EXERCISE GOAL:
Only the total should be returned: the number of lines in the data that hold the string "agent".

INFORMATION SHOWN:
⟨

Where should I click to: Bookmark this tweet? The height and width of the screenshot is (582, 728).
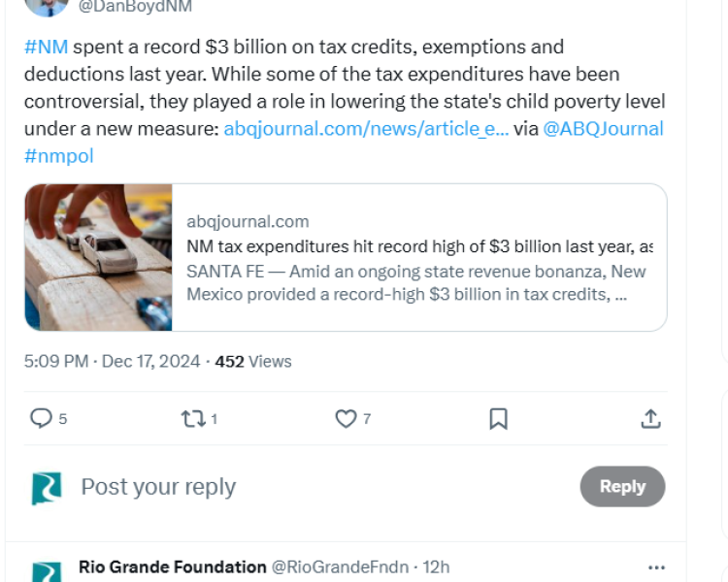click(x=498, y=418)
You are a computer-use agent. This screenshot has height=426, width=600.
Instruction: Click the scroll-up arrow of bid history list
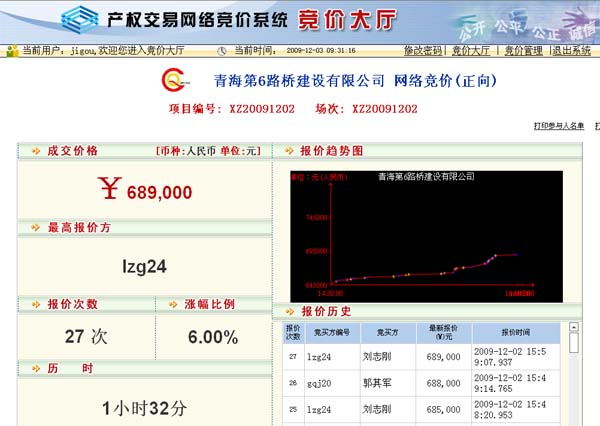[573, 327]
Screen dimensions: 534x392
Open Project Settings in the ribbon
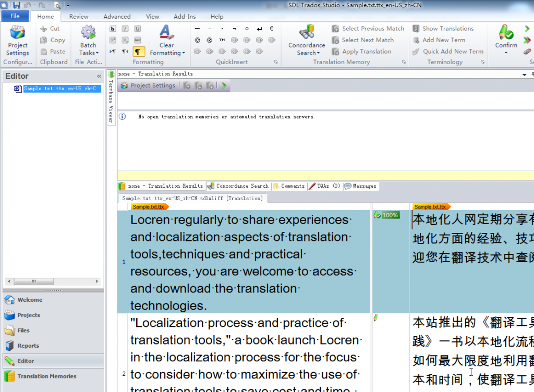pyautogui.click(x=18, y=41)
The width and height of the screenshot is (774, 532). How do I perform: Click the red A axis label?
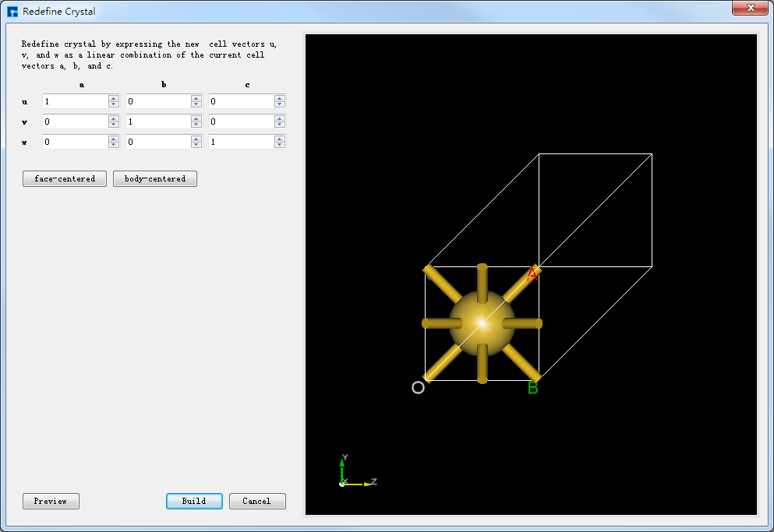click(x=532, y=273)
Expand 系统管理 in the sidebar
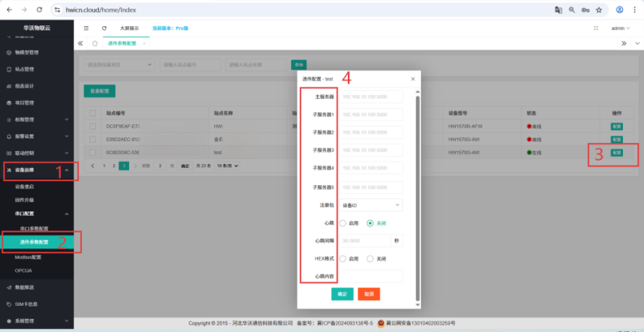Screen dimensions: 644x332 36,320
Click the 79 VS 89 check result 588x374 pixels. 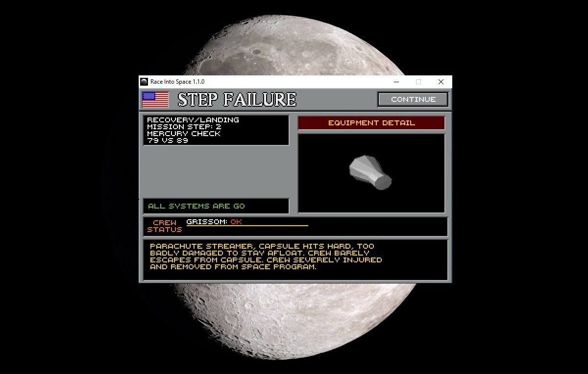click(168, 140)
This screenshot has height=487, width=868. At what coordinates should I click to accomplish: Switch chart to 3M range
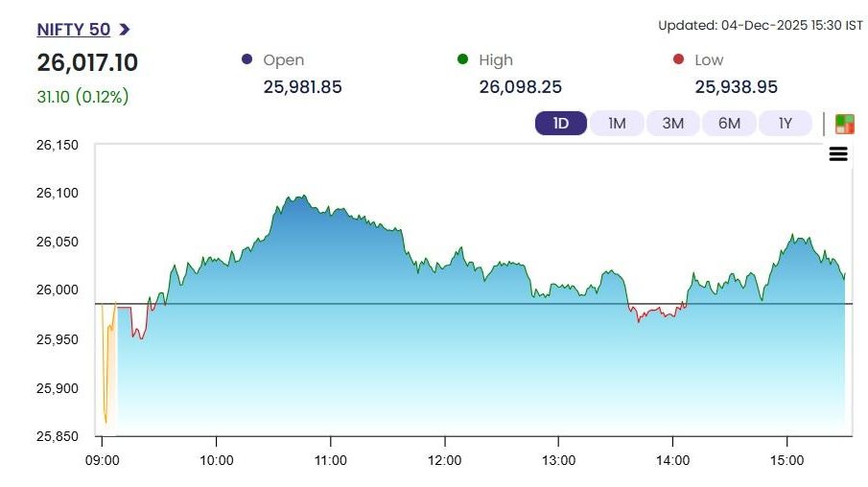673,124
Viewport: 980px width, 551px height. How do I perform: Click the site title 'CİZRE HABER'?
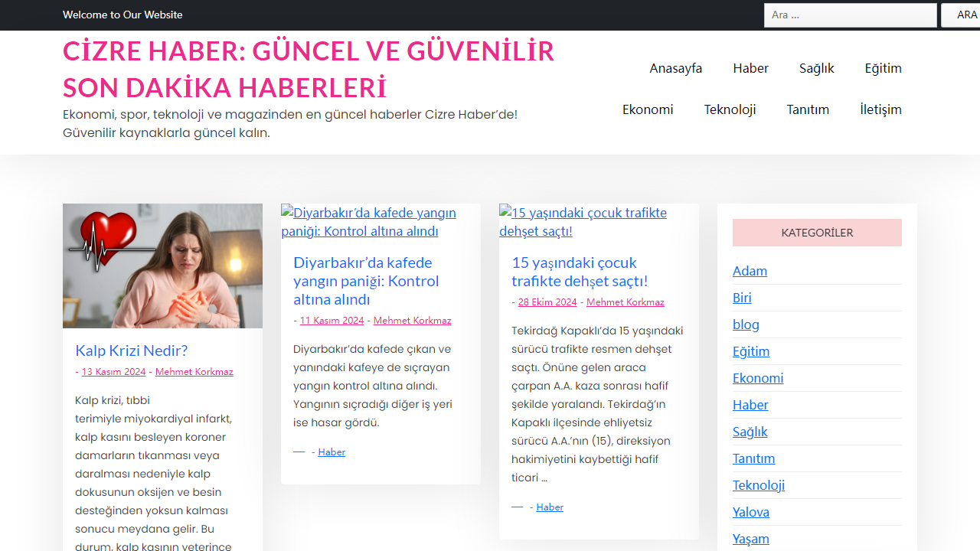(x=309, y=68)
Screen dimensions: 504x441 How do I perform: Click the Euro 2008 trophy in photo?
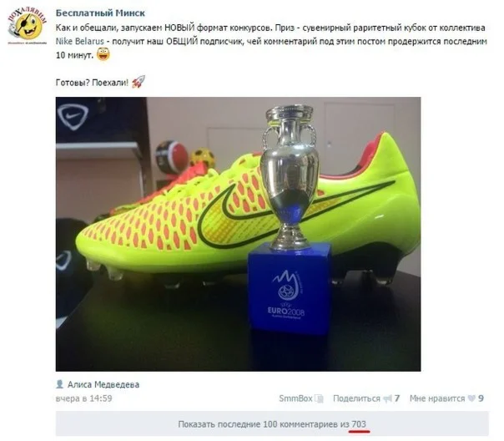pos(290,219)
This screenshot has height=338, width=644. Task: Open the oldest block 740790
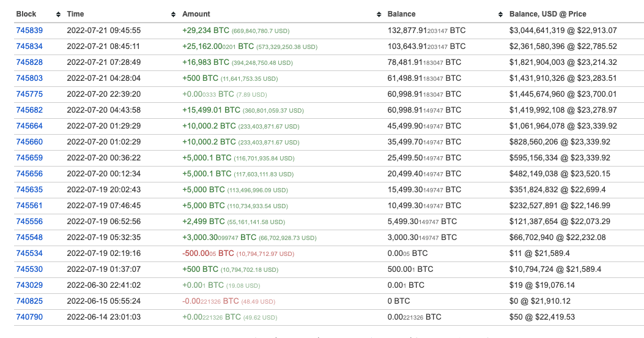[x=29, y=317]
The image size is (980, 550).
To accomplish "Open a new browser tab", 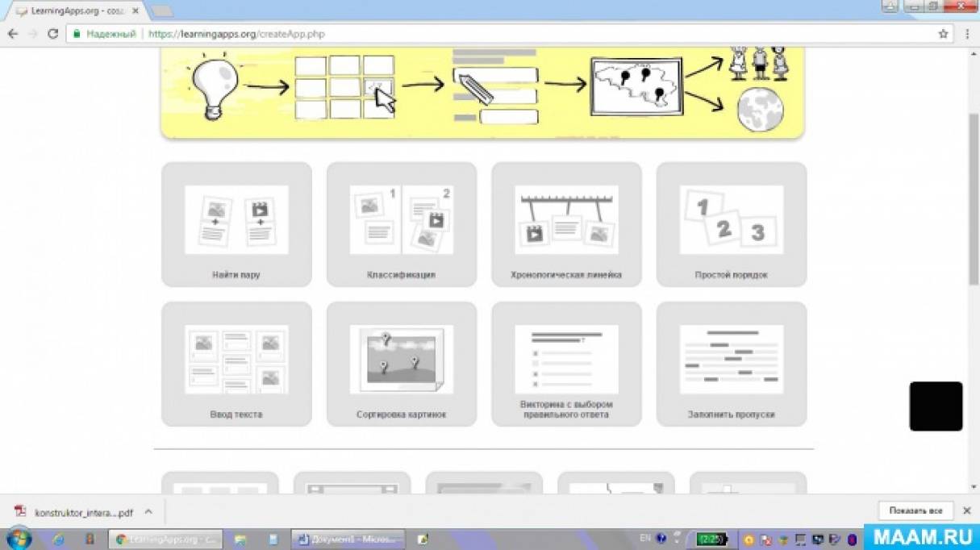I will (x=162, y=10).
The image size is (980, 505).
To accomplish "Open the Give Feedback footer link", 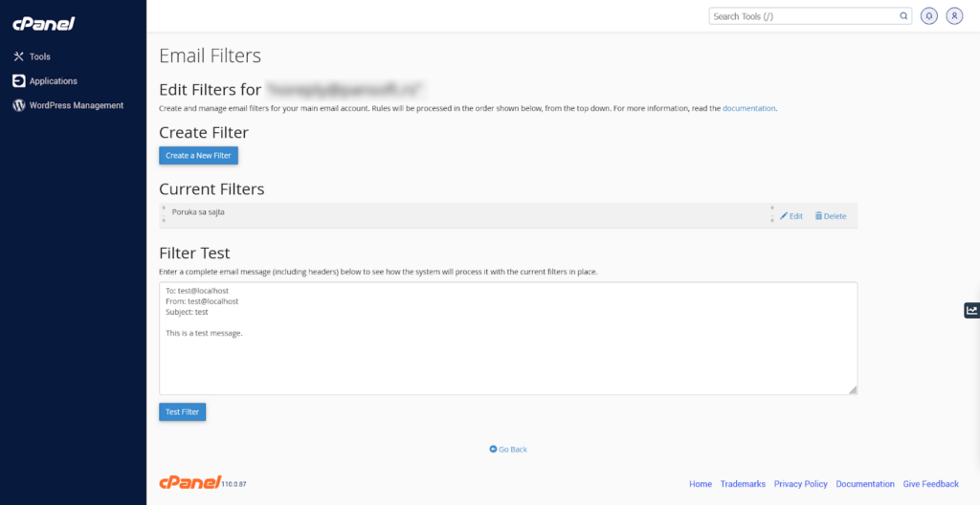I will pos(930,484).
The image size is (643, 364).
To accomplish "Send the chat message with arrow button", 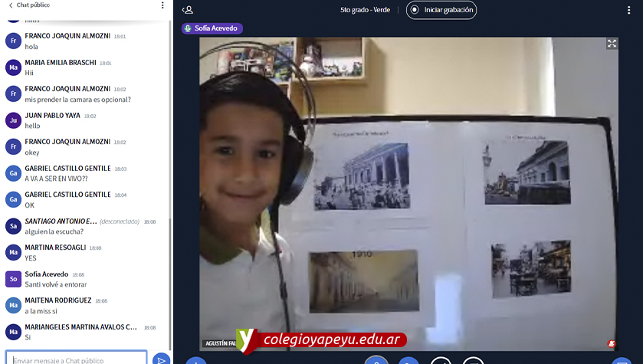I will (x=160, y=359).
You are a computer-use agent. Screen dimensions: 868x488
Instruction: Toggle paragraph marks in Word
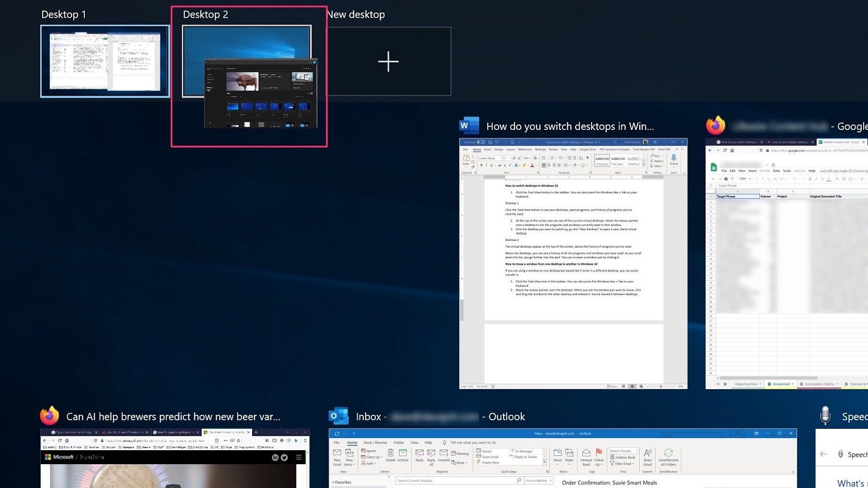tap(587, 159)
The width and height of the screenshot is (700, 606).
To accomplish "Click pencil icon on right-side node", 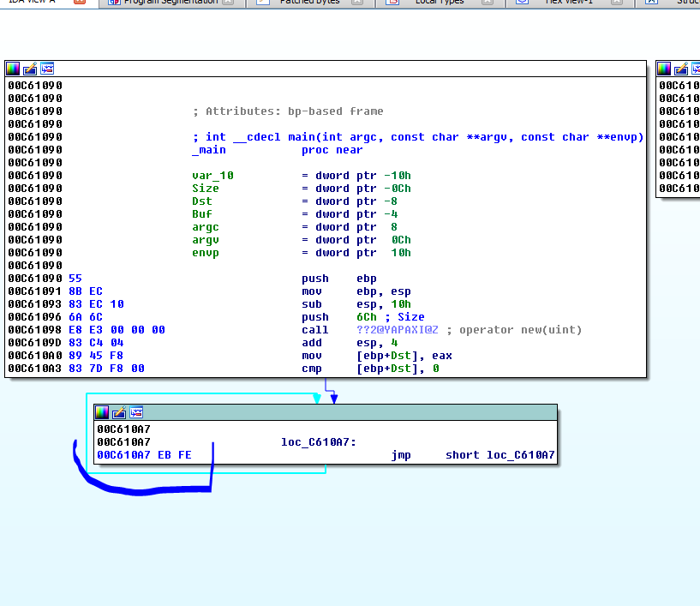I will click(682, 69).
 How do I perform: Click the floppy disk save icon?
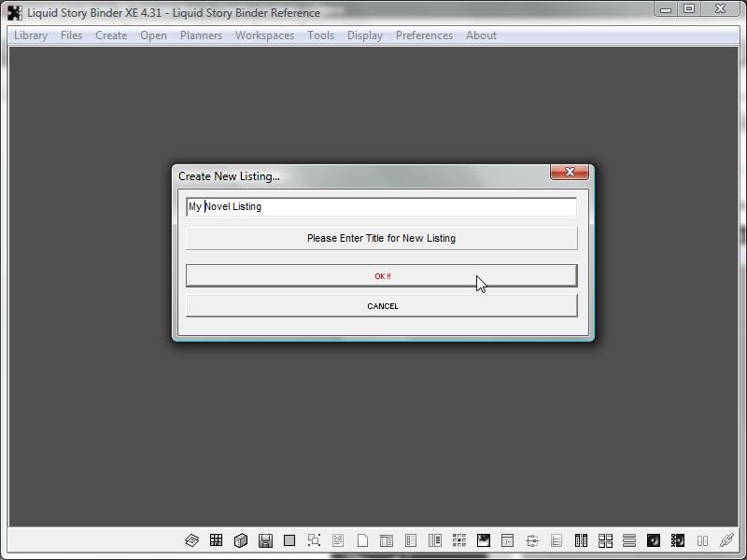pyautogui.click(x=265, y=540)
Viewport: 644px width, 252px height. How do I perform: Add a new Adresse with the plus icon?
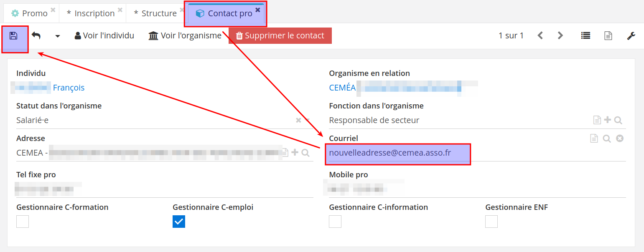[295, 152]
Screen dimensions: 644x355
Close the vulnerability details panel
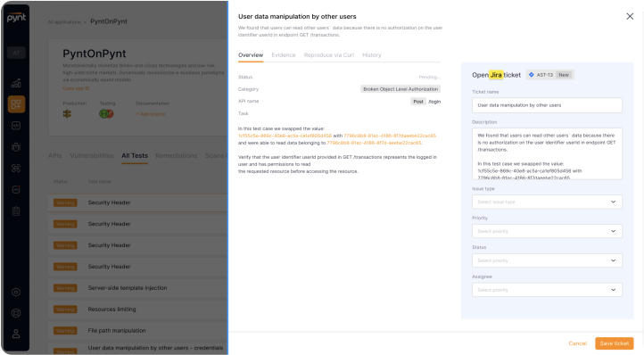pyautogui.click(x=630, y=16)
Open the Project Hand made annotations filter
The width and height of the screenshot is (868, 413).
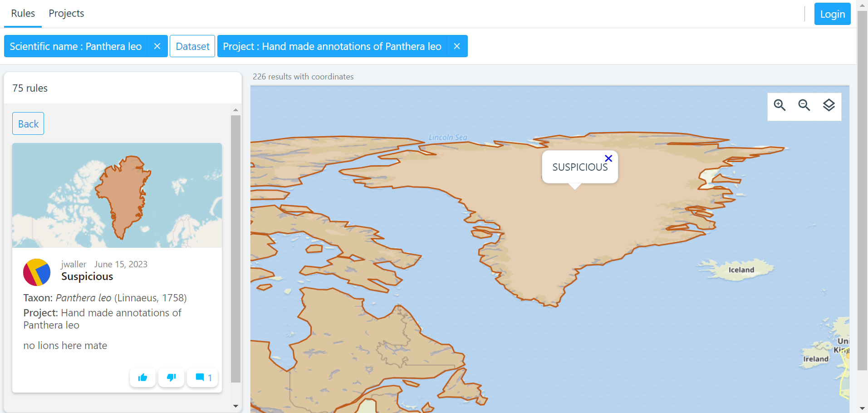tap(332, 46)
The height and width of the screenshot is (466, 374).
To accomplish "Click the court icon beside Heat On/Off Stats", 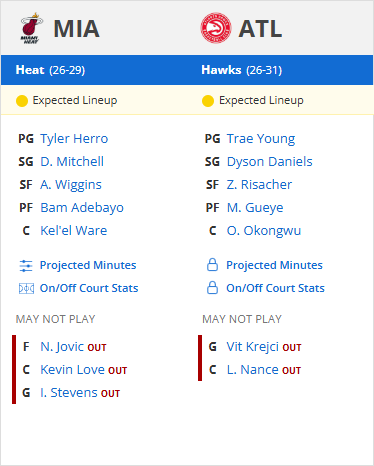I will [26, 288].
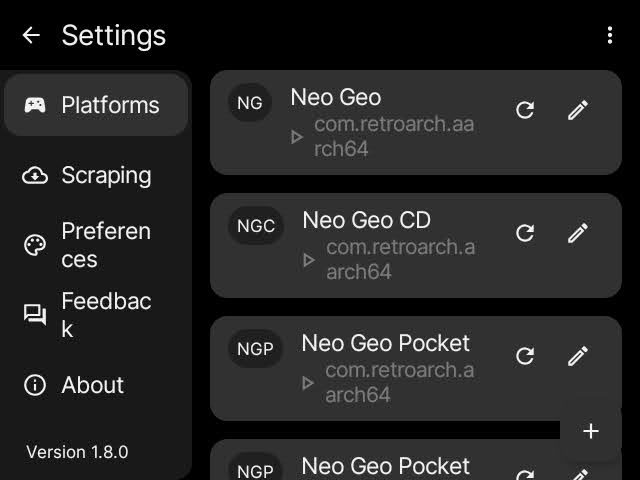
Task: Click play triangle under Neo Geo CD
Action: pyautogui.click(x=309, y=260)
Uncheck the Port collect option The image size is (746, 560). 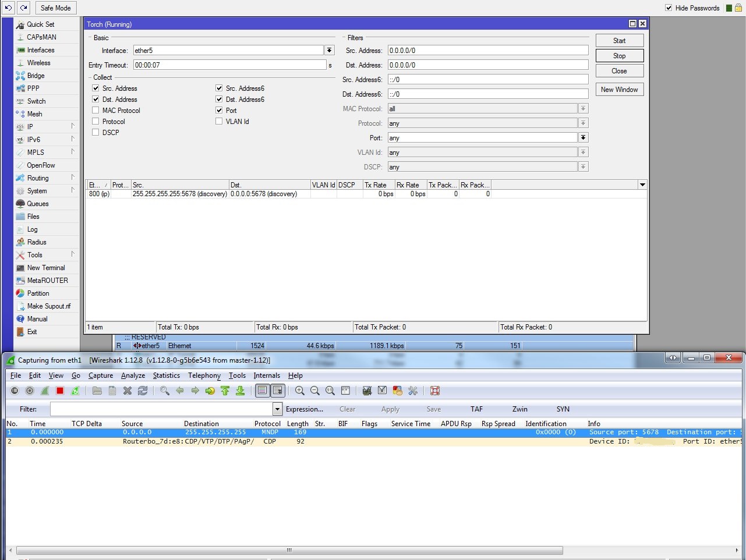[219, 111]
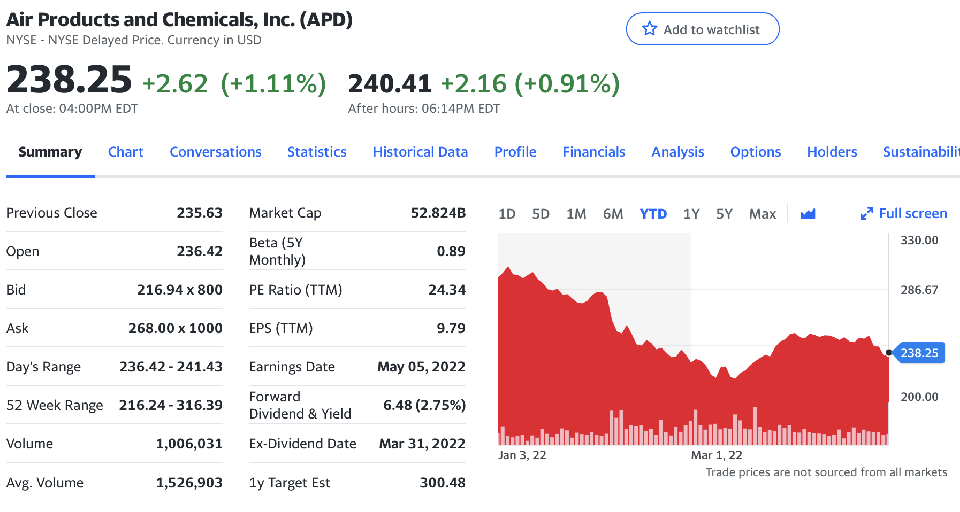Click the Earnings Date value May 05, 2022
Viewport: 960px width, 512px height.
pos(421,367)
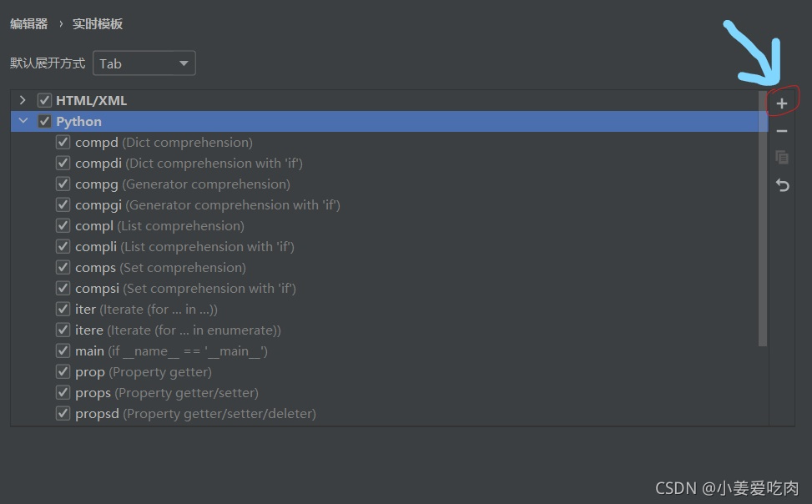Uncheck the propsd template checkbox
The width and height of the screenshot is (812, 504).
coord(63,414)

⟩

RESULT:
2